Genentech filed a breach of contract lawsuit in 2023, claiming Biogen did not pay adequate royalties on sales of blockbuster multiple sclerosis and Crohn’s disease drug Tysabri.
Genentech claimed that Biogen owed royalties on vials of Tysabri that were produced before the patents expired in December 2018 but were sold after the date, some as late as in 2022.
Last week, California Federal Judge Yvonne Gonzalez Rogers sided with Genentech, ordering Biogen to pay $88 million in royalties. Three days later, she tacked on an additional $36 million in interest payments, bringing the award to $124 million.
Rogers’ ruling came after she declared a mistrial in the case in July, when jurors were deadlocked on whether the licensing deal Biogen and Genentech struck in 2004 explicitly covered products that were manufactured before the patent expirations and sold afterward.

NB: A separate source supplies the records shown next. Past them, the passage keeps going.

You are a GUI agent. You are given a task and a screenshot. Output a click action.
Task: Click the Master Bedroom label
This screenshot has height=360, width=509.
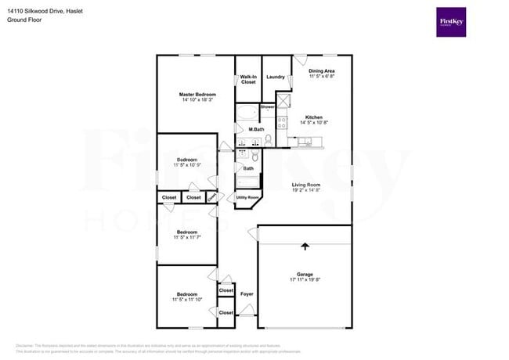click(197, 94)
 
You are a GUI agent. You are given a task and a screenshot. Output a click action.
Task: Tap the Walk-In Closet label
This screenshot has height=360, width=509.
click(248, 79)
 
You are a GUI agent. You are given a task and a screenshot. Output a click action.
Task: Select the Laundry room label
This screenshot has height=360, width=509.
click(275, 77)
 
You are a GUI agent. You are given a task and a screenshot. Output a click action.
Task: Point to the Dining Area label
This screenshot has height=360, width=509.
click(321, 71)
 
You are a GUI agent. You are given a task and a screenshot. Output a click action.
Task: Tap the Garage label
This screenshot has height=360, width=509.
click(305, 273)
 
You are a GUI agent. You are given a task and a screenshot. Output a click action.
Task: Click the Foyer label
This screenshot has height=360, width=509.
click(247, 294)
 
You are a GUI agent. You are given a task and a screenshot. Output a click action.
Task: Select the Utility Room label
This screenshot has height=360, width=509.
click(247, 198)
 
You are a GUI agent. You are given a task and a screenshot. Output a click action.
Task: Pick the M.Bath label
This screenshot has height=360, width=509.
click(254, 129)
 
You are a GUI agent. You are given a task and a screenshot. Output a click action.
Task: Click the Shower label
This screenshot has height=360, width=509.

Rogers eventually sided with Genentech, agreeing that it's “custom and practice” that these type of payments—which are referred to as “tail royalties”—are typically made in the biopharma industry.
A spokesperson from Biogen said that the company does not comment on pending litigation.
The high-profile patents in question are named for scientist Shmuel Cabilly, Ph.D. The technology he developed allowed Genentech to erect a toll booth of sorts that generated royalty payments of an estimated $1 billion annually before their patents expired. The most lucrative payments from the Cabilly patents came from AbbVie’s sales of megablockbuster Humira.
Genentech’s agreement with Biogen called for a 4.5% royalty on sales of licensed products in the U.S. and a 3.5% royalty elsewhere. Biogen reported sales of Tysabri at $1.7 billion last year.
According to Genentech, when Biogen halted royalty payments, the biotech giant had more than 397,000 vials of Tysabri in inventory that were manufactured under the expiring patent.
“Because the process for manufacturing antibodies is complex, and the consequences of a stockout potentially catastrophic, it is customary for biopharmaceutical firms that make and sell therapeutic antibodies to stockpile at least several calendar quarters worth of product, and often more than that,” lawyers for Genentech wrote in the company's original complaint.